Climate change initiatives can work, Blair says+


(Japan Economic Newswire Via Thomson Dialog NewsEdge)SYDNEY, March 28_(Kyodo) _ British Prime Minister Tony Blair said in Canberra on Tuesday that there is a need for a more "realistic" international approach to combating climate change.



"What we've got to do is get a real dose of realism into this debate," Blair said at a press conference after talks with Australian Prime Minister John Howard.

Wrapping up a four-day visit to Australia, Blair said a new international accord could bring together the United Nation's Kyoto Protocol, the U.S.-led Asia-Pacific Climate Change Partnership, the Group of Eight climate change initiative and the U.N.-sponsored Montreal climate conference.


"We haven't reached a new agreement post Kyoto, but I think it is possible to build out of the initiatives that are happening today a more realistic framework that gives us a real chance of being able to reduce emissions...and protect the climate," Blair said.

Britain signed the Kyoto agreement, which aims at limiting carbon emissions to reduce to global warming, in 1997.

But Australia and the United States have refused to sign the accord.

Blair added it is crucial to get China and the United States involved in the climate change debate.

But Howard claimed that even if Australia "stopped all emissions right now, it would take China 10 months to make up for it.

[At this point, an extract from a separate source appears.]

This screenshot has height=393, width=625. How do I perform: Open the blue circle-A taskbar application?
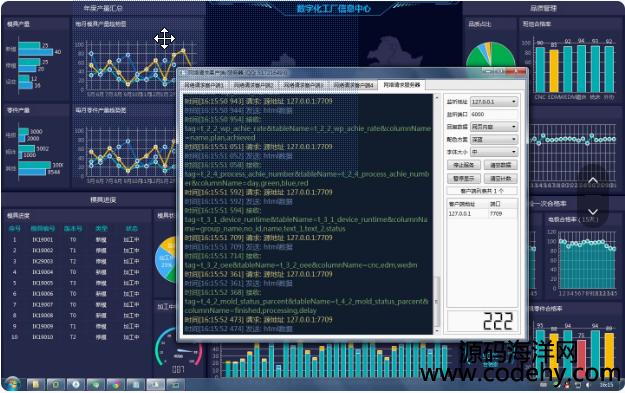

This is a measure of how unreal it is to have an arrangement that doesn't involve the major polluters."

Howard and Blair also used the Canberra talks to discuss Iraq, Afghanistan and global terrorism.

Blair will travel to New Zealand later Tuesday where he will be a special guest speaker, via video link, at the Climate Change and Governance Conference in Wellington.

He will then head to Indonesia on Wednesday before returning to Britain.